### MATERIAL SUPPLIED
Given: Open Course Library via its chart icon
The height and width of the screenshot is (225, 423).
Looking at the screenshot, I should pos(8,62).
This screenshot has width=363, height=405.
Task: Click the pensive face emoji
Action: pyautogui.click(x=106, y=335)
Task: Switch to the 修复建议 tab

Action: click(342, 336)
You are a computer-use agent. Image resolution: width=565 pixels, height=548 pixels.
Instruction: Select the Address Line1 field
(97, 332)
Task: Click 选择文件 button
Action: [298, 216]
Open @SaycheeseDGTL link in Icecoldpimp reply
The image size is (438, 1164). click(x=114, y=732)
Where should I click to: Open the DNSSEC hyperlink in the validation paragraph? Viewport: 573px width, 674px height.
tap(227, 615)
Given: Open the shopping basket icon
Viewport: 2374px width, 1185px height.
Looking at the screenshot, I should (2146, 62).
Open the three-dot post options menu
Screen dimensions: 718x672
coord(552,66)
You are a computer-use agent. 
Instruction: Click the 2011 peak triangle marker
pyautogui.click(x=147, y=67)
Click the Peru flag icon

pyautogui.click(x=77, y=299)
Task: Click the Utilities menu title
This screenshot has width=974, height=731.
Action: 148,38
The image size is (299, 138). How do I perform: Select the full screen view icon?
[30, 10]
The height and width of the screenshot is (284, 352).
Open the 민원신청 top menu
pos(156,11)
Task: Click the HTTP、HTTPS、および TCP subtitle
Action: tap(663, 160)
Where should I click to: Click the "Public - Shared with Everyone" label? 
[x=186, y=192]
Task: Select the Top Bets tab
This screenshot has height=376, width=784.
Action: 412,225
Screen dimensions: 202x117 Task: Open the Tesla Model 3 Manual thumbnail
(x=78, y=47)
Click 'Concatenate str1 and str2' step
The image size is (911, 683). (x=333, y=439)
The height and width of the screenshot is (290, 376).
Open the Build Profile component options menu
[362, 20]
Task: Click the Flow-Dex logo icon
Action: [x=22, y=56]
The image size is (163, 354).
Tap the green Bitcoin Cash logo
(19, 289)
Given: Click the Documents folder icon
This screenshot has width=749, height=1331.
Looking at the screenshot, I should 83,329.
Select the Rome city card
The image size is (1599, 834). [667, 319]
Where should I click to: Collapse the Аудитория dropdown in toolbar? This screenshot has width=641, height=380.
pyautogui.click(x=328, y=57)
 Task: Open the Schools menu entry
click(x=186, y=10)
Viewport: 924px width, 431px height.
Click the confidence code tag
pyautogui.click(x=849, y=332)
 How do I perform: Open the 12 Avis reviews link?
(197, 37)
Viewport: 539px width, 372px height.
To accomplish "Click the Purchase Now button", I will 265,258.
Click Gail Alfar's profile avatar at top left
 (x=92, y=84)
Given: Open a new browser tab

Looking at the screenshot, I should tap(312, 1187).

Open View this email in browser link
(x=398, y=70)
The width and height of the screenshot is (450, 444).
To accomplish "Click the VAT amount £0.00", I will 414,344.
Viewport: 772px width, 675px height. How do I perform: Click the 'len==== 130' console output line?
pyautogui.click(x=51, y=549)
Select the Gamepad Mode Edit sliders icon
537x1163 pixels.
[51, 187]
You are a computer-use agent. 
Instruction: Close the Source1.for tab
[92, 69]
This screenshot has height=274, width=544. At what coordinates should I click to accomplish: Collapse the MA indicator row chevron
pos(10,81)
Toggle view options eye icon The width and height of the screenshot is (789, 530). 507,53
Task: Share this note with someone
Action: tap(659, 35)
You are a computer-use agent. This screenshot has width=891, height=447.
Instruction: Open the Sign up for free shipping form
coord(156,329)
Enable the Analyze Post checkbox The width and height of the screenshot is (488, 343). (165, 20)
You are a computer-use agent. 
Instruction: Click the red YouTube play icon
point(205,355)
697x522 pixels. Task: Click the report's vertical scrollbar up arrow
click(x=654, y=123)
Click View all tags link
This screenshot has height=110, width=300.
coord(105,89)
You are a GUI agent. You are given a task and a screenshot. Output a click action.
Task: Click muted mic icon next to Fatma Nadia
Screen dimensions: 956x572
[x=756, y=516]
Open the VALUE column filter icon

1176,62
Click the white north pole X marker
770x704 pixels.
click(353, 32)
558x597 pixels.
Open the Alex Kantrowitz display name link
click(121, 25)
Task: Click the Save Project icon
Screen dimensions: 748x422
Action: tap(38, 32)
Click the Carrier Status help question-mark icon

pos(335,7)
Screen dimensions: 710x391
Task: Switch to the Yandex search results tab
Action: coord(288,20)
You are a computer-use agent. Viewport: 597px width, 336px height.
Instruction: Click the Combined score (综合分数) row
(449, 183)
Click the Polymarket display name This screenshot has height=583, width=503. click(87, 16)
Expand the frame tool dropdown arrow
######
PROBLEM TO WORK ON:
Find how many lines of the records hold the string "will", then give that number by itself.

SOLUTION TO THIS PROBLEM:
2